WHAT TO PRODUCE: Go through the listing below and return every line exactly.

AVAILABLE DATA:
....................

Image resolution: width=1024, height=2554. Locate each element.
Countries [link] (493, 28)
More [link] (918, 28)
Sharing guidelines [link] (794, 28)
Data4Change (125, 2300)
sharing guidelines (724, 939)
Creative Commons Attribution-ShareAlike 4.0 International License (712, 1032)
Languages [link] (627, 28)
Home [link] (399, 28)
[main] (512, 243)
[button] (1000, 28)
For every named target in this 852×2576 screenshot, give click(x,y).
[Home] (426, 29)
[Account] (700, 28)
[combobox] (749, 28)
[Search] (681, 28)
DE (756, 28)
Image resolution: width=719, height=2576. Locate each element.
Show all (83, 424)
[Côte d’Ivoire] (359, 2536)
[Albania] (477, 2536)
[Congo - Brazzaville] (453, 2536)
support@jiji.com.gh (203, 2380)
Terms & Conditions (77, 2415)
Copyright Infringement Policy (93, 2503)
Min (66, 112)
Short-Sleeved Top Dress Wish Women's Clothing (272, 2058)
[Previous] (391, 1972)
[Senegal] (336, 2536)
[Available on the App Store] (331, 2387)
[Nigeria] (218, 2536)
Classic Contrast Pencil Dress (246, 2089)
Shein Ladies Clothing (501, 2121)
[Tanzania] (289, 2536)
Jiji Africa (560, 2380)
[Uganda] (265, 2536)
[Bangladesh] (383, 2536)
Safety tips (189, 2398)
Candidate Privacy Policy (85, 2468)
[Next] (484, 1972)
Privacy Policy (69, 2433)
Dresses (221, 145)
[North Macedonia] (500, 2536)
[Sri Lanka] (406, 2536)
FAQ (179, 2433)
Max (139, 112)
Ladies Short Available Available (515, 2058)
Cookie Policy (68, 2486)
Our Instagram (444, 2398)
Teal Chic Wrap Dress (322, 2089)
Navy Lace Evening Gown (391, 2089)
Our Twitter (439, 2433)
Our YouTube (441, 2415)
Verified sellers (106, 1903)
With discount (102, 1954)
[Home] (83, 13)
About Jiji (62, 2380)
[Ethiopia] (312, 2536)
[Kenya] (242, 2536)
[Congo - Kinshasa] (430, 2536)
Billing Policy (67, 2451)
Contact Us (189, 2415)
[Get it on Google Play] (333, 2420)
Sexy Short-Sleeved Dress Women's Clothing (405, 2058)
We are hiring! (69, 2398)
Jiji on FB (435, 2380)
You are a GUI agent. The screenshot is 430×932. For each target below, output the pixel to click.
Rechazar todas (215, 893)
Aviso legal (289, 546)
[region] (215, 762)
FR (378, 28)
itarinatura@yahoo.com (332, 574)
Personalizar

....................

PROBLEM SOLUTION:
Image resolution: width=1024, height=2554. Locate each element.
Countries [link] (493, 28)
More [link] (918, 28)
Sharing guidelines [link] (794, 28)
Data4Change (125, 2300)
sharing guidelines (724, 939)
Creative Commons Attribution-ShareAlike 4.0 International License (712, 1032)
Languages [link] (627, 28)
Home [link] (399, 28)
[main] (512, 243)
[button] (1000, 28)
For every named target in this 852×2576 screenshot, give click(x,y).
[Home] (426, 29)
[Account] (700, 28)
[combobox] (749, 28)
[Search] (681, 28)
DE (756, 28)
Image resolution: width=719, height=2576. Locate each element.
Show all (83, 424)
[Côte d’Ivoire] (359, 2536)
[Albania] (477, 2536)
[Congo - Brazzaville] (453, 2536)
support@jiji.com.gh (203, 2380)
Terms & Conditions (77, 2415)
Copyright Infringement Policy (93, 2503)
Min (66, 112)
Short-Sleeved Top Dress Wish Women's Clothing (272, 2058)
[Previous] (391, 1972)
[Senegal] (336, 2536)
[Available on the App Store] (331, 2387)
[Nigeria] (218, 2536)
Classic Contrast Pencil Dress (246, 2089)
Shein Ladies Clothing (501, 2121)
[Tanzania] (289, 2536)
Jiji Africa (560, 2380)
[Uganda] (265, 2536)
[Bangladesh] (383, 2536)
Safety tips (189, 2398)
Candidate Privacy Policy (85, 2468)
[Next] (484, 1972)
Privacy Policy (69, 2433)
Dresses (221, 145)
[North Macedonia] (500, 2536)
[Sri Lanka] (406, 2536)
FAQ (179, 2433)
Max (139, 112)
Ladies Short Available Available (515, 2058)
Cookie Policy (68, 2486)
Our Instagram (444, 2398)
Teal Chic Wrap Dress (322, 2089)
Navy Lace Evening Gown (391, 2089)
Our Twitter (439, 2433)
Our YouTube (441, 2415)
Verified sellers (106, 1903)
With discount (102, 1954)
[Home] (83, 13)
About Jiji (62, 2380)
[Ethiopia] (312, 2536)
[Kenya] (242, 2536)
[Congo - Kinshasa] (430, 2536)
Billing Policy (67, 2451)
Contact Us (189, 2415)
[Get it on Google Play] (333, 2420)
Sexy Short-Sleeved Dress Women's Clothing (405, 2058)
We are hiring! (69, 2398)
Jiji on FB (435, 2380)
You are a GUI agent. The screenshot is 430×932. For each target below, output the pixel to click.
Rechazar todas (215, 893)
Aviso legal (289, 546)
[region] (215, 762)
FR (378, 28)
itarinatura@yahoo.com (332, 574)
Personalizar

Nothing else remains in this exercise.